第五幕 第四場
いまおれと小森ミクは、死んでしまった坂本を見おろしている。坂本は死の間際に、気になることを言い残した。
『……失敗した。そっちはどうだマコト?』
それが何を意味するのかわからない。だが坂本のその言動から、あのマコトとカオリのカップルと何かつながりがあるようだ。
「蝶野さん、これ……」小森は坂本の右手にあるビデオカメラを指差した。「またビデオカメラです。これも偶然ってわけには、いきませんよね?」
「いかないな」
おれはため息まじりにそう言うと、ビデオカメラをその手から拾いあげて、それをいじりだす。

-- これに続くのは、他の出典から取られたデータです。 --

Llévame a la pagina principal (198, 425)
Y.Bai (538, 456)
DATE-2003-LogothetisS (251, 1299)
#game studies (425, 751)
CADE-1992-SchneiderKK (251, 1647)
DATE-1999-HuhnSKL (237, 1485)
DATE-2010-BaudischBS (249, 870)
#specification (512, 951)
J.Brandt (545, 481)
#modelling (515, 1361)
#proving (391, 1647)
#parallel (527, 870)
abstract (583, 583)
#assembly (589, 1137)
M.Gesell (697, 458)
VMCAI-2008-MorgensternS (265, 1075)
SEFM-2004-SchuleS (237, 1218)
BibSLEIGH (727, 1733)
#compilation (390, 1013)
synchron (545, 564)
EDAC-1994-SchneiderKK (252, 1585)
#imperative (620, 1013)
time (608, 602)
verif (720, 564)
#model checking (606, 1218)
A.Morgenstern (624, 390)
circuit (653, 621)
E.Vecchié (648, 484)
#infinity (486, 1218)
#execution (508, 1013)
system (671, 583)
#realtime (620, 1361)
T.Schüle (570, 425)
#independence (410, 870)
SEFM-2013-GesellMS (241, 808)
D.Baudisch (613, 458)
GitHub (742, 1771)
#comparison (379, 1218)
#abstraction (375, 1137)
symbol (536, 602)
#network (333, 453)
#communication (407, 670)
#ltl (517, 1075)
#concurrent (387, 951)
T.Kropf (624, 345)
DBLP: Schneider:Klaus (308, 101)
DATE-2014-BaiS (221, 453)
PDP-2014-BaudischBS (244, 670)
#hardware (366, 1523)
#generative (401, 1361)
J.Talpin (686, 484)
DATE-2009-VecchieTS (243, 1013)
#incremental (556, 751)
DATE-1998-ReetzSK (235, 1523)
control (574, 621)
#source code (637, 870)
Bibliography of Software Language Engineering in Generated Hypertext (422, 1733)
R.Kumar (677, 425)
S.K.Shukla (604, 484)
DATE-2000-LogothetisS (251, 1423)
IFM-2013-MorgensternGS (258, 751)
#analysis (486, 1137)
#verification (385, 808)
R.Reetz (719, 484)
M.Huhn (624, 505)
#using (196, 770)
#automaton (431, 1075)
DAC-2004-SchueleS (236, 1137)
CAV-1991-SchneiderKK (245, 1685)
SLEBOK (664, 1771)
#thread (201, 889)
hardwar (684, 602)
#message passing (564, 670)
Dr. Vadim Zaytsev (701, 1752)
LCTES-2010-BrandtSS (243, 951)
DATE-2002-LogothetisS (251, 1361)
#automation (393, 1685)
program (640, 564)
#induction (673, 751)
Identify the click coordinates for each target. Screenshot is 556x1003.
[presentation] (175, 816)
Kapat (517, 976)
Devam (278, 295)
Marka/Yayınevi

「もしこのビデオカメラも、きょうこの日のために用意されていたとしたら、記録されている映像ファイルの日付は……」
おれはそこでことばを切ると、ビデオカメラの液晶ディスプレイ画面を小森に向ける。
「……日付は全部きょうです」小森が言った。「もはや偶然でないことは明白ですね」
「どうやらこの坂本って男も、きょうここで何かが起きることを事前に知っていた。だからビデオカメラで映像を残した」おれはビデオカメラをふたたびいじりだす。「でもどうして映像を記録していたんだ?」
「……防犯カメラ?」小森がぼそっとつぶやいた。
「なんだって小森さん?」おれは聞き返す。
「いや、その……なんだか防犯カメラみたいだなって思って」
「どうしてそう思うんだ?」
「だってきょうここでは、身代金の受け渡しがおこなわれるんですよ。だからビデオカメラで監視していたかもしれない、と思ったらまるで防犯カメラみたいだなって思ったんです」
「もしそうだとすると、この男は犯人側の人間ではないな」
「わたしもそう思います。どちらかというと、犯人を特定したいという思惑があるように思えますよ」
「だとすると警察の人間か」
「いえ、それはないです。警察には通報していませんから」
「そうなると民間の人間か……」
おれはビデオカメラを操作する。動画ファイルは時系列に一列に並んでいた。いちばん古い動画ファイルが先頭にきており、その数はたったの三つだ。さっそく先頭の動画ファイルを再生する。